[<prev] [next>] [<thread-prev] [thread-next>] [day] [month] [year] [list]
Message-ID: <2894719d-3074-2934-a19b-2d26f4d03448@oracle.com>
Date: Fri, 15 Jul 2022 17:38:26 +0000
From: Jane Chu <jane.chu@...cle.com>
To: Dan Williams <dan.j.williams@...el.com>,
"hch@...radead.org" <hch@...radead.org>,
"vishal.l.verma@...el.com" <vishal.l.verma@...el.com>,
"dave.jiang@...el.com" <dave.jiang@...el.com>,
"ira.weiny@...el.com" <ira.weiny@...el.com>,
"nvdimm@...ts.linux.dev" <nvdimm@...ts.linux.dev>,
"linux-kernel@...r.kernel.org" <linux-kernel@...r.kernel.org>
Subject: Re: [PATCH] acpi/nfit: badrange report spill over to clean range
On 7/14/2022 5:58 PM, Dan Williams wrote:
[..]
>>>
>>>>> However, the ARS engine likely can return the precise error ranges so I
>>>>> think the fix is to just use the address range indicated by 1UL <<
>>>>> MCI_MISC_ADDR_LSB(mce->misc) to filter the results from a short ARS
>>>>> scrub request to ask the device for the precise error list.
>>>>
>>>> You mean for nfit_handle_mce() callback to issue a short ARS per each
>>>> poison report over a 4K range
>>>
>>> Over a L1_CACHE_BYTES range...
>>>
[..]
>>>
>>> For the badrange tracking, no. So this would just be a check to say
>>> "Yes, CPU I see you think the whole 4K is gone, but lets double check
>>> with more precise information for what gets placed in the badrange
>>> tracking".
>>
>> Okay, process-wise, this is what I am seeing -
>>
>> - for each poison, nfit_handle_mce() issues a short ARS given (addr,
>> 64bytes)
>
> Why would the short-ARS be performed over a 64-byte span when the MCE
> reported a 4K aligned event?
Cuz you said so, see above. :) Yes, 4K range as reported by the MCE
makes sense.
>
>> - and short ARS returns to say that's actually (addr, 256bytes),
>> - and then nvdimm_bus_add_badrange() logs the poison in (addr, 512bytes)
>> anyway.
>
> Right, I am reacting to the fact that the patch is picking 512 as an
> arbtitrary blast radius. It's ok to expand the blast radius from
> hardware when, for example, recording a 64-byte MCE in badrange which
> only understands 512 byte records, but it's not ok to take a 4K MCE and
> trim it to 512 bytes without asking hardware for a more precise report.
Agreed.
>
> Recall that the NFIT driver supports platforms that may not offer ARS.
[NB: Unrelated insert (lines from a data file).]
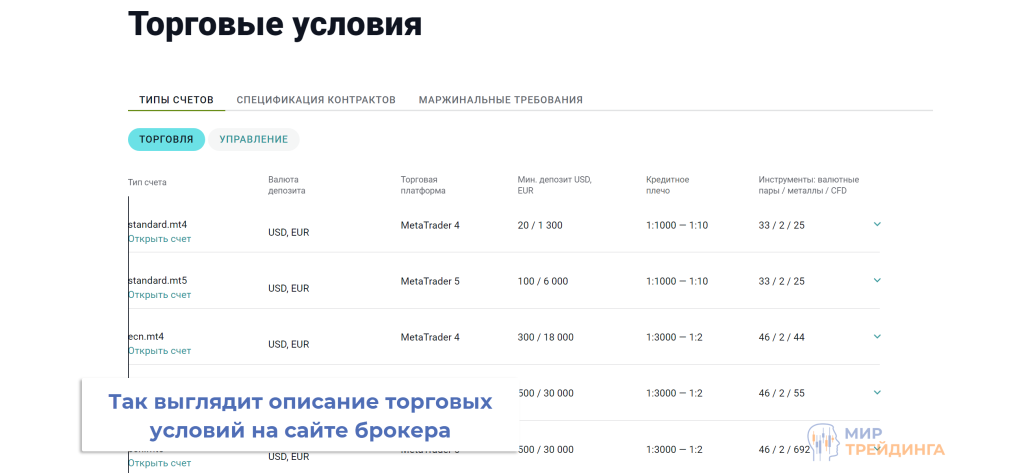Screen dimensions: 1024x473
Task: Expand the row with 46 / 2 / 55 instruments
Action: (x=877, y=392)
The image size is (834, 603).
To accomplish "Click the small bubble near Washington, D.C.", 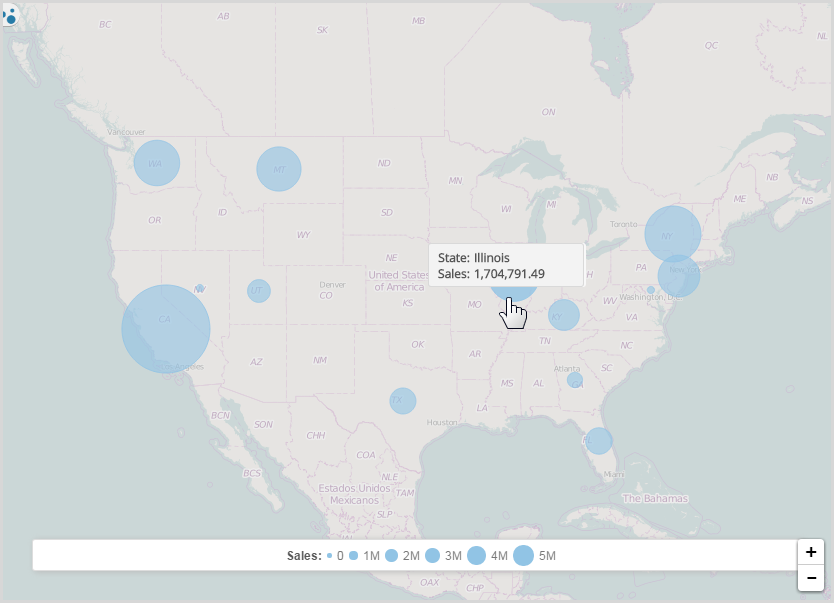I will [651, 290].
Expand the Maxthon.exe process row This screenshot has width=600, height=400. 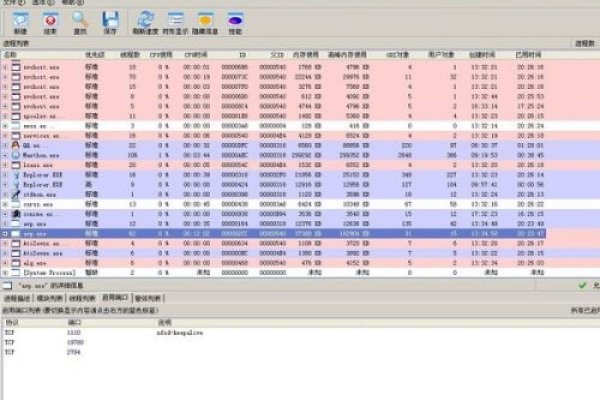5,154
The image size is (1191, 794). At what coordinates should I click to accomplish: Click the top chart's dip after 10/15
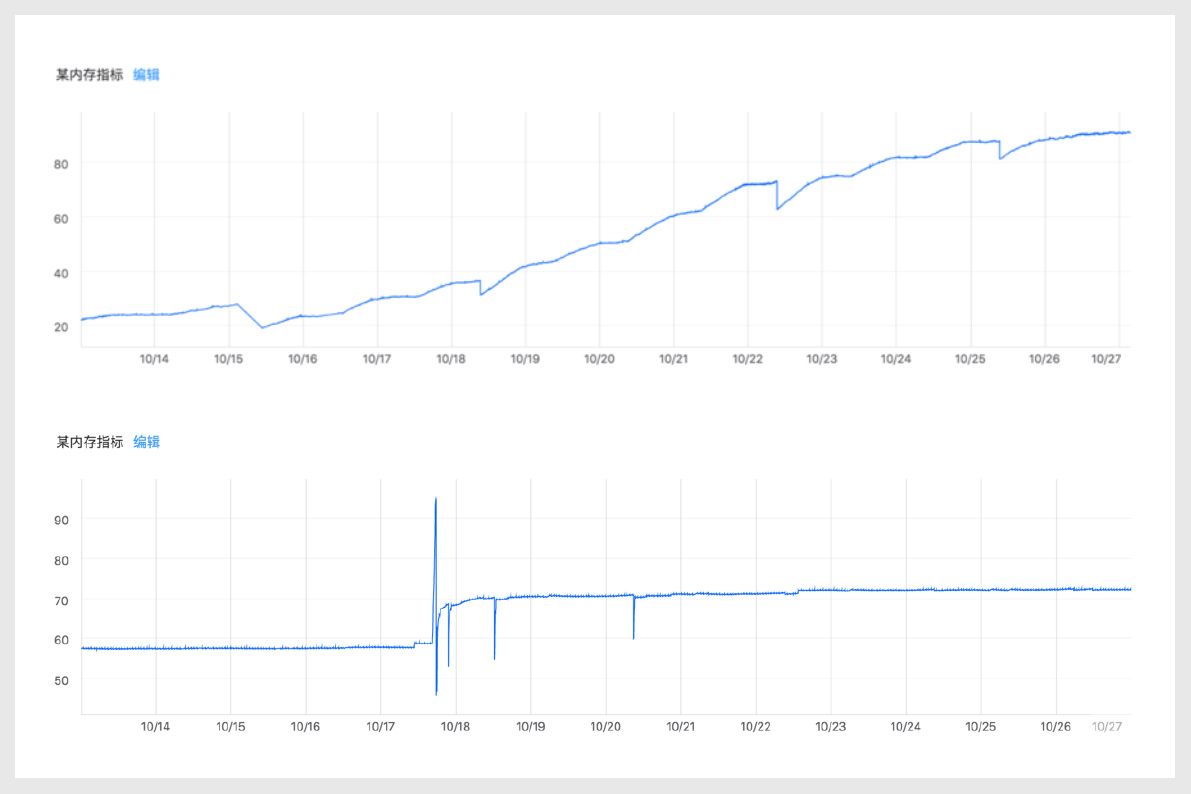[x=262, y=327]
> In that case the 4K MCE from the CPU is all that the driver gets and
> there is no data source for a more precise answer.
>
> So the ask is to avoid trimming the blast radius of MCE reports unless
> and until a short-ARS says otherwise.
>
What happens to short ARS on a platform that doesn't support ARS?
-EOPNOTSUPPORTED ?
>> The precise badrange from short ARS is lost in the process, given the
>> time spent visiting the BIOS, what's the gain?
>
> Generic support for not under-recording poison on platforms that do not
> support ARS.
>
>> Could we defer the precise badrange until there is consumer of the
>> information?
>
> Ideally the consumer is immediate and this precise information can make
> it to the filesystem which might be able to make a better decision about
> what data got clobbered.
>
> See dax_notify_failure() infrastructure currently in linux-next that can
> convey poison events to filesystems. That might be a path to start
> tracking and reporting precise failure information to address the
> constraints of the badrange implementation.
Yes, I'm aware of dax_notify_failure(), but would appreciate if you
don't mind to elaborate on how the code path could be leveraged for
precise badrange implementation.
My understanding is that dax_notify_failure() is in the path of
synchronous fault accompanied by SIGBUS with BUS_MCEERR_AR.
But badrange could be recorded without poison being consumed, even
without DAX filesystem in the picture.